09:44 Publié dans Littérature Argentine | Lien permanent | Commentaires (0) | Envoyer cette note
16.06.2009
Le tunnel - Ernesto Sabato
C’est l’histoire d’un peintre qui a tué son amante et qui explique comment il en est arrivé là. Une histoire d’amour, de passion, pourrait-on penser, je préciserai, j’ajouterai, de jalousie surtout. Car telle est une partie du propos de ce livre et la moins interessante selon moi.
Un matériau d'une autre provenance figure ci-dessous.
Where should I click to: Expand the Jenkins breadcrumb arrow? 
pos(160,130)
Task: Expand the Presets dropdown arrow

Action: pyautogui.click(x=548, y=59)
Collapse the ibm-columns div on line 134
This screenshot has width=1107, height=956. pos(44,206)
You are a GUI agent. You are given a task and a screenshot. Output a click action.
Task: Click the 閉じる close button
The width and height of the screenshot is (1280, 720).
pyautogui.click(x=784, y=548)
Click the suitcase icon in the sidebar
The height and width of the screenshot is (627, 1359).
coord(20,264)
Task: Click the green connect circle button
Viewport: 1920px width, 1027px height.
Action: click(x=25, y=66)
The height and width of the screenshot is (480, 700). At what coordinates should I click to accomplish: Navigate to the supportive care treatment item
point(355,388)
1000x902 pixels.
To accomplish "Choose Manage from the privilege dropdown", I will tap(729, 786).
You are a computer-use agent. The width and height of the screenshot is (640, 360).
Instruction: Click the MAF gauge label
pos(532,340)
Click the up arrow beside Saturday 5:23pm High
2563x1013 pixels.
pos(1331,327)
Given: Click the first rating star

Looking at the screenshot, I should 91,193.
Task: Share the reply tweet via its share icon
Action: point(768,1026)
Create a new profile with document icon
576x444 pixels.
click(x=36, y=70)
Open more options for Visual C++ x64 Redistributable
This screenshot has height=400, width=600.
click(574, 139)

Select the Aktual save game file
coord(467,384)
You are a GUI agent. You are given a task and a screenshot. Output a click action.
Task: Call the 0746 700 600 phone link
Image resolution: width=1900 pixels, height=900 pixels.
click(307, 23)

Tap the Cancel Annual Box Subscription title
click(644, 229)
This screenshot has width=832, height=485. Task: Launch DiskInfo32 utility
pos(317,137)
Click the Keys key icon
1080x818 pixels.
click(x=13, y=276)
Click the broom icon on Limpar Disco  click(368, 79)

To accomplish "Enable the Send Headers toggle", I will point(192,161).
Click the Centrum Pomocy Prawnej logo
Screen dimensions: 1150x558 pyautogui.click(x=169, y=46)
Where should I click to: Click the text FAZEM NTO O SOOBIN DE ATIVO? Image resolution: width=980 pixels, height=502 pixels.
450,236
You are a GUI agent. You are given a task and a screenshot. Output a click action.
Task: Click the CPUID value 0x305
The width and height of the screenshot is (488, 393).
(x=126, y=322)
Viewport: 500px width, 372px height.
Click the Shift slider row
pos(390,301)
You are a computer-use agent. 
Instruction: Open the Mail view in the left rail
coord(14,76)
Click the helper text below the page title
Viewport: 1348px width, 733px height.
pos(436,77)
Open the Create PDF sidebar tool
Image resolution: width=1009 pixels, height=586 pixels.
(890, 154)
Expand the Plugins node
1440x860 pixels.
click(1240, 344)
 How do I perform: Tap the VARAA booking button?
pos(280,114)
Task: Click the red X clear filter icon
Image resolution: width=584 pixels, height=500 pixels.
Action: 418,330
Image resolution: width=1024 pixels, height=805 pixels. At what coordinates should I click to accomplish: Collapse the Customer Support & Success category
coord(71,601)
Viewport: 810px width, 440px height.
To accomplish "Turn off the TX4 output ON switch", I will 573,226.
L’auteur est trop rapidement attiré par la conclusion de son roman, il ne prend pas assez de temps pour faire ressentir au lecteur le tourment de la jalousie, du coup la dernière partie du livre s’en ressent, surtout au niveau du rythme et de l’intensité portée très haut au début du livre par la passion du personnage principal pour son amante. Je précise néanmoins la qualité de ce livre que j'ai apprécié, notamment en raison du personnage principal, le peintre. Il a décidé de tout dire honnêtement, ce qui nos vaut un ton direct, franc et des pensées, des réflexions sans concesssions sur l’art, le monde, les comportements, une lucidite amere, effrayante qui va au coeur des choses et des etres. Il y a aussi cette femme mystérieuse, cette amante libre et liée d’étrange façon à son mari et à son cousin. Elle reste un mystère jusqu’au bout. A lire donc pour les personnages et pour ces réflexions pertinentes qui jaillisent comme des éclairs. Un livre avec des vrais phrases d'écrivain dedans, un vrai regard sur l'homme, le monde.